__Instructions to follow__: What is needed here is a faithful repeat of every entry, with no character changed.

[Dataset entries]
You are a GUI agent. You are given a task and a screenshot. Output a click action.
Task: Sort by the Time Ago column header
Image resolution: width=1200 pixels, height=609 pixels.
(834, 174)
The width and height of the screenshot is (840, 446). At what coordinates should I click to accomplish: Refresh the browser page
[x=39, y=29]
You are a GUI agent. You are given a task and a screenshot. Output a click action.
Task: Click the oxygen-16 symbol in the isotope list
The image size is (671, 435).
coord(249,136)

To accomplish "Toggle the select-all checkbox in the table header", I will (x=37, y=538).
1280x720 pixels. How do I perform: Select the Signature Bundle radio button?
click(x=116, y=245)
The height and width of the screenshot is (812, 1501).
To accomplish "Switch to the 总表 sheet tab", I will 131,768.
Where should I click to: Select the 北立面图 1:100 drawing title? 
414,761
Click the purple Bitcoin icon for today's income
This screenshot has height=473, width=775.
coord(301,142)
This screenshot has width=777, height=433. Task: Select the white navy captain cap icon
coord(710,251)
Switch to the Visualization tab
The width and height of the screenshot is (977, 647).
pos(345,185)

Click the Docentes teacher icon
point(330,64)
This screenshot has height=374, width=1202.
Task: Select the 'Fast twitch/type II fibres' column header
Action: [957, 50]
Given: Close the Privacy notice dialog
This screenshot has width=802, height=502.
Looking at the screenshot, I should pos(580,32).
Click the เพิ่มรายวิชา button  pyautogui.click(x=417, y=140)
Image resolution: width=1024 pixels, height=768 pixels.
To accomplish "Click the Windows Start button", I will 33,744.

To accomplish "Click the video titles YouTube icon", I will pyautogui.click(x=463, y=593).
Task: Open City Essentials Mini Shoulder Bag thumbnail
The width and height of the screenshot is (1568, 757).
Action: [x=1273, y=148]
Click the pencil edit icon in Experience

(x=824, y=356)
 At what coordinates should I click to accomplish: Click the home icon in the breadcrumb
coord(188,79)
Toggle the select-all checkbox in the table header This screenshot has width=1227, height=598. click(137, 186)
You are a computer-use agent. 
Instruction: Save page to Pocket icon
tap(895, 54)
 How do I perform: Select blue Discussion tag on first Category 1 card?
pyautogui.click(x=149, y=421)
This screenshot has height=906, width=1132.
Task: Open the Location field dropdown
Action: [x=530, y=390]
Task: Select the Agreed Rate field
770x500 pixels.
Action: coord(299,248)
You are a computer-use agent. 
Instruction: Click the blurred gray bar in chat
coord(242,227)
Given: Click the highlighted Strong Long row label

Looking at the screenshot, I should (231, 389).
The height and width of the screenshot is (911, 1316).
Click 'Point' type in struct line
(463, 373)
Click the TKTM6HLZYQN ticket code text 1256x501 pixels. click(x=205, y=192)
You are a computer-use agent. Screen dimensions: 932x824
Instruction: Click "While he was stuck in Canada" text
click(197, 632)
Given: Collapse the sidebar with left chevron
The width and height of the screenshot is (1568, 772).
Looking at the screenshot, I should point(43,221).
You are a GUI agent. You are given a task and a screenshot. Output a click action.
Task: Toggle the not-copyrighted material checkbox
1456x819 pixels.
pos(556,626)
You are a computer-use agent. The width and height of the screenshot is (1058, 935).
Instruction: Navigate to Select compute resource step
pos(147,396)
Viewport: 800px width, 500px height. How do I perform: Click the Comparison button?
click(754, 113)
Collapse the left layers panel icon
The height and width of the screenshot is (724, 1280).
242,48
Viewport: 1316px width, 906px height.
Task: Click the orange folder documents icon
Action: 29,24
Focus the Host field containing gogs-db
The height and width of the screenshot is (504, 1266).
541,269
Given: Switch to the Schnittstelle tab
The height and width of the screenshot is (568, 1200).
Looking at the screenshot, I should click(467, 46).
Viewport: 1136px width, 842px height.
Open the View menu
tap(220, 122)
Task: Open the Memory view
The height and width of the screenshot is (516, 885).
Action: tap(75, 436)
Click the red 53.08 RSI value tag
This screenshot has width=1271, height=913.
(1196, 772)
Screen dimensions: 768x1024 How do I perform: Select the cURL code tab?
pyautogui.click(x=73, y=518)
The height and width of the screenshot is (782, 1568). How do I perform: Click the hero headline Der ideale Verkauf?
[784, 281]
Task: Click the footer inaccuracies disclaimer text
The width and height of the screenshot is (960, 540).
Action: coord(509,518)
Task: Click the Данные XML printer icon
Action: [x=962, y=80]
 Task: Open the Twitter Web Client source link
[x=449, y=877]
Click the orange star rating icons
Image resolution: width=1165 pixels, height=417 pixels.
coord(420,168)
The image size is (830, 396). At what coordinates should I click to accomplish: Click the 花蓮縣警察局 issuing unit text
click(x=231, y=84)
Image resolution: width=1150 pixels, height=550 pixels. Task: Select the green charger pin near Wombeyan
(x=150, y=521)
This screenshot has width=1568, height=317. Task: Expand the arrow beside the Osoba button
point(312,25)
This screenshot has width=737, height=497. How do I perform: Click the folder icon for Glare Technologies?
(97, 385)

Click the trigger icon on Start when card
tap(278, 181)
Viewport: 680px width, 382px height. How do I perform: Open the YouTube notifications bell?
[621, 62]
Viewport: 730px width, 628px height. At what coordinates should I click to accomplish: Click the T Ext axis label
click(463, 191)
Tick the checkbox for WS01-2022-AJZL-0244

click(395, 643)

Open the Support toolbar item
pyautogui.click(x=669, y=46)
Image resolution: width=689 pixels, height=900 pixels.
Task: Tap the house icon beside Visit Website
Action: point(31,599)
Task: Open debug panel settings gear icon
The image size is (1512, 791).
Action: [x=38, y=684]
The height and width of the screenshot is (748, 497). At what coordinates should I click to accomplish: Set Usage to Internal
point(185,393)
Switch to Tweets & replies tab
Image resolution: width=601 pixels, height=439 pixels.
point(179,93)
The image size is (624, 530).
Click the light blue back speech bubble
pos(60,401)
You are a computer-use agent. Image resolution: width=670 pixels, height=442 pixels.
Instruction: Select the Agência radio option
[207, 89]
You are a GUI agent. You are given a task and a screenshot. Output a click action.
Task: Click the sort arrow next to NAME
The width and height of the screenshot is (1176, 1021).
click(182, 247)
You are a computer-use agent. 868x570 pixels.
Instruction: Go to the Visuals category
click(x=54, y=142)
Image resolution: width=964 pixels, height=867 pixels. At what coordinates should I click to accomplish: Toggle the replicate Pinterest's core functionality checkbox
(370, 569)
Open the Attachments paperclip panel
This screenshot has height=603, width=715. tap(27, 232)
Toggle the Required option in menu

__Expected answer__:
You are a GUI agent. You are given a task and a screenshot. Output a click action.
Task: Sort by the Time Ago column header
Image resolution: width=1200 pixels, height=609 pixels.
(834, 174)
The width and height of the screenshot is (840, 446). At what coordinates should I click to accomplish: Refresh the browser page
[x=39, y=29]
You are a GUI agent. You are given a task and a screenshot. Output a click action.
Task: Click the oxygen-16 symbol in the isotope list
The image size is (671, 435).
coord(249,136)

To accomplish "Toggle the select-all checkbox in the table header", I will (x=37, y=538).
1280x720 pixels. How do I perform: Select the Signature Bundle radio button?
click(x=116, y=245)
The height and width of the screenshot is (812, 1501).
To accomplish "Switch to the 总表 sheet tab", I will 131,768.
Where should I click to: Select the 北立面图 1:100 drawing title? 
414,761
Click the purple Bitcoin icon for today's income
This screenshot has height=473, width=775.
coord(301,142)
This screenshot has width=777, height=433. Task: Select the white navy captain cap icon
coord(710,251)
Switch to the Visualization tab
The width and height of the screenshot is (977, 647).
pos(345,185)

Click the Docentes teacher icon
point(330,64)
This screenshot has height=374, width=1202.
Task: Select the 'Fast twitch/type II fibres' column header
Action: [957, 50]
Given: Close the Privacy notice dialog
This screenshot has width=802, height=502.
Looking at the screenshot, I should pos(580,32).
Click the เพิ่มรายวิชา button  pyautogui.click(x=417, y=140)
Image resolution: width=1024 pixels, height=768 pixels.
To accomplish "Click the Windows Start button", I will 33,744.

To accomplish "Click the video titles YouTube icon", I will pyautogui.click(x=463, y=593).
Task: Open City Essentials Mini Shoulder Bag thumbnail
The width and height of the screenshot is (1568, 757).
Action: [x=1273, y=148]
Click the pencil edit icon in Experience

(x=824, y=356)
 At what coordinates should I click to accomplish: Click the home icon in the breadcrumb
coord(188,79)
Toggle the select-all checkbox in the table header This screenshot has width=1227, height=598. click(137, 186)
You are a computer-use agent. 
Instruction: Save page to Pocket icon
tap(895, 54)
 How do I perform: Select blue Discussion tag on first Category 1 card?
pyautogui.click(x=149, y=421)
This screenshot has height=906, width=1132.
Task: Open the Location field dropdown
Action: [x=530, y=390]
Task: Select the Agreed Rate field
770x500 pixels.
Action: coord(299,248)
You are a computer-use agent. 
Instruction: Click the blurred gray bar in chat
coord(242,227)
Given: Click the highlighted Strong Long row label

Looking at the screenshot, I should (231, 389).
The height and width of the screenshot is (911, 1316).
Click 'Point' type in struct line
(463, 373)
Click the TKTM6HLZYQN ticket code text 1256x501 pixels. click(x=205, y=192)
You are a computer-use agent. Screen dimensions: 932x824
Instruction: Click "While he was stuck in Canada" text
click(197, 632)
Given: Collapse the sidebar with left chevron
The width and height of the screenshot is (1568, 772).
Looking at the screenshot, I should point(43,221).
You are a GUI agent. You are given a task and a screenshot. Output a click action.
Task: Toggle the not-copyrighted material checkbox
1456x819 pixels.
pos(556,626)
You are a computer-use agent. The width and height of the screenshot is (1058, 935).
Instruction: Navigate to Select compute resource step
pos(147,396)
Viewport: 800px width, 500px height. How do I perform: Click the Comparison button?
click(754, 113)
Collapse the left layers panel icon
The height and width of the screenshot is (724, 1280).
242,48
Viewport: 1316px width, 906px height.
Task: Click the orange folder documents icon
Action: 29,24
Focus the Host field containing gogs-db
The height and width of the screenshot is (504, 1266).
541,269
Given: Switch to the Schnittstelle tab
The height and width of the screenshot is (568, 1200).
Looking at the screenshot, I should click(467, 46).
Viewport: 1136px width, 842px height.
Open the View menu
tap(220, 122)
Task: Open the Memory view
The height and width of the screenshot is (516, 885).
Action: tap(75, 436)
Click the red 53.08 RSI value tag
This screenshot has width=1271, height=913.
(1196, 772)
Screen dimensions: 768x1024 How do I perform: Select the cURL code tab?
pyautogui.click(x=73, y=518)
The height and width of the screenshot is (782, 1568). How do I perform: Click the hero headline Der ideale Verkauf?
[784, 281]
Task: Click the footer inaccuracies disclaimer text
The width and height of the screenshot is (960, 540).
Action: coord(509,518)
Task: Click the Данные XML printer icon
Action: [x=962, y=80]
 Task: Open the Twitter Web Client source link
[x=449, y=877]
Click the orange star rating icons
Image resolution: width=1165 pixels, height=417 pixels.
coord(420,168)
The image size is (830, 396). At what coordinates should I click to accomplish: Click the 花蓮縣警察局 issuing unit text
click(x=231, y=84)
Image resolution: width=1150 pixels, height=550 pixels. Task: Select the green charger pin near Wombeyan
(x=150, y=521)
This screenshot has width=1568, height=317. Task: Expand the arrow beside the Osoba button
point(312,25)
This screenshot has width=737, height=497. How do I perform: Click the folder icon for Glare Technologies?
(97, 385)

Click the trigger icon on Start when card
tap(278, 181)
Viewport: 680px width, 382px height. How do I perform: Open the YouTube notifications bell?
[621, 62]
Viewport: 730px width, 628px height. At what coordinates should I click to accomplish: Click the T Ext axis label
click(463, 191)
Tick the checkbox for WS01-2022-AJZL-0244

click(395, 643)

Open the Support toolbar item
pyautogui.click(x=669, y=46)
Image resolution: width=689 pixels, height=900 pixels.
Task: Tap the house icon beside Visit Website
Action: point(31,599)
Task: Open debug panel settings gear icon
The image size is (1512, 791).
Action: [x=38, y=684]
The height and width of the screenshot is (748, 497). At what coordinates should I click to accomplish: Set Usage to Internal
point(185,393)
Switch to Tweets & replies tab
Image resolution: width=601 pixels, height=439 pixels.
point(179,93)
The image size is (624, 530).
Click the light blue back speech bubble
pos(60,401)
You are a computer-use agent. Image resolution: width=670 pixels, height=442 pixels.
Instruction: Select the Agência radio option
[207, 89]
You are a GUI agent. You are given a task and a screenshot. Output a click action.
Task: Click the sort arrow next to NAME
The width and height of the screenshot is (1176, 1021).
click(182, 247)
You are a computer-use agent. 868x570 pixels.
Instruction: Go to the Visuals category
click(x=54, y=142)
Image resolution: width=964 pixels, height=867 pixels. At what coordinates should I click to accomplish: Toggle the replicate Pinterest's core functionality checkbox
(370, 569)
Open the Attachments paperclip panel
This screenshot has height=603, width=715. tap(27, 232)
Toggle the Required option in menu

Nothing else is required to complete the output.